ABA, or Applied Behavior Analysis is a common and well-researched non-medical treatment available for autism. Based on the theories of behaviorism, ABA uses a reward system to teach learners everything from language skills to social skills. ABA was developed by Dr. Ivar Lovaas, and is used all over the world.
DTT, or Discrete Trial Training , is a direct teaching methodology based upon the principles of Applied Behavior Analysis (ABA). While sometimes referred to as “ABA ”, it is not synonymous. It represents only one of dozens of teaching strategies within the field of ABA. Discrete Trial Training is a technique for managing learning opportunities so that skills are more easily mastered by the child. Learning occurs in small steps.
Floor Time is a child-led play therapy; often used during play time in conjunction with other methods. Floor time involves meeting a child at his current developmental level, and building upon his particular set of strengths, following his lead, wooing him with warm but persistent attempts to engage his attention and tuning in to his interests and desires in interactions. By entering into a child’s world, parents and educators can help him or her learn to relate in meaningful ways.
Integrated Play Groups – the IPG model is designed to support children of diverse ages and abilities on the autism spectrum (novice players) in play with typical peers/siblings (expert players) in home, school and community settings. Children meet regularly in small groups led by a qualified adult facilitator (play guide). Each group is customized as a part of a child’s individual education / therapy program. Through a carefully tailored system of support, emphasis is placed on maximizing children’s developmental potential as well as intrinsic desire to play, socialize and form meaningful relationships with peers. An equally important focus is on teaching the peer group to be responsive, accepting and inclusive of children who relate and play in different ways.

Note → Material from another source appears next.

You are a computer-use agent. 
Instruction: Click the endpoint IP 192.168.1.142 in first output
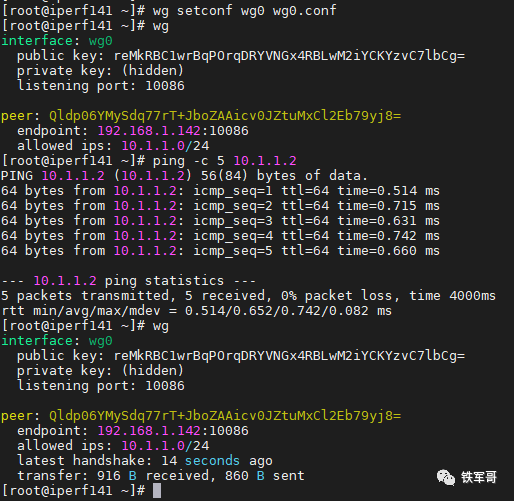click(x=149, y=131)
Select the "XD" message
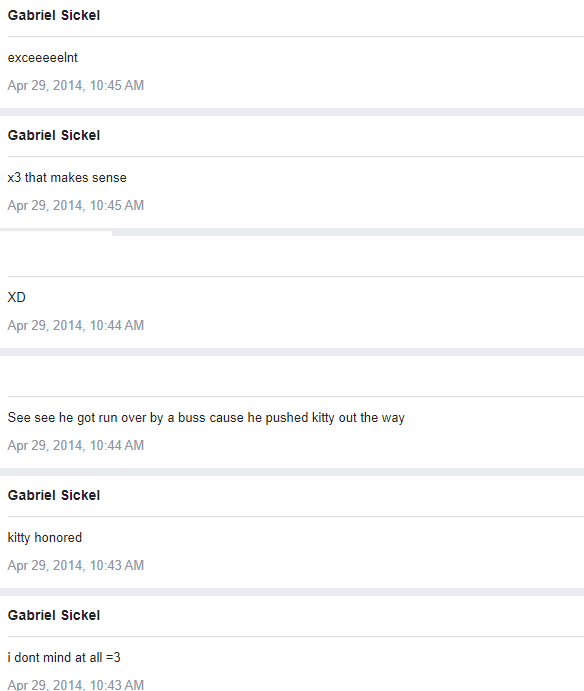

RDI, or Relationship Development Intervention® program , is a remedial program that addresses the typical relationship development problems children with autism encounter. This gradual, systematic program provides parents with powerful tools to teach their children in normal everyday situations, the sophisticated skills necessary to genuinely participate in real-life, ever changing environments. It provides a path for people on the autism spectrum to learn friendship, empathy, and a love of sharing their world and experiences with others.
SI or Sensory integration therapeutic approach used normally by occupational therapists who help children regulate their sensory responses through activities like swinging, bouncing, or brushing, for example.
Social Stories – a tool for teaching social skills and to understand and recognize feelings. The stories are written in first person and deal with a child's needs and reactions. Social stories provide an individual with accurate information about those situations that he may find difficult or confusing. The situation is described in detail and focus is given to a few key points: the important social cues, the events and reactions the individual might expect to occur in the situation, the actions and reactions that might be expected of him, and why. The goal of the story is to increase the individual’s understanding of, make him more comfortable in, and possibly suggest some appropriate responses for the situation in question.
TEACCH, or theTreatment and Education of Children with Autism with Communication Handicap, seeks to allow children with autism to live autonomously when they reach adulthood. The strategies include improved adaptation through the two strategies of improving skills by means of education and of modifying the environment to accommodate deficits; parent collaboration, structured teaching versus form free environments, skill enhancement, cognitive and behavioral therapy, and generalized training for professionals rather than specialists.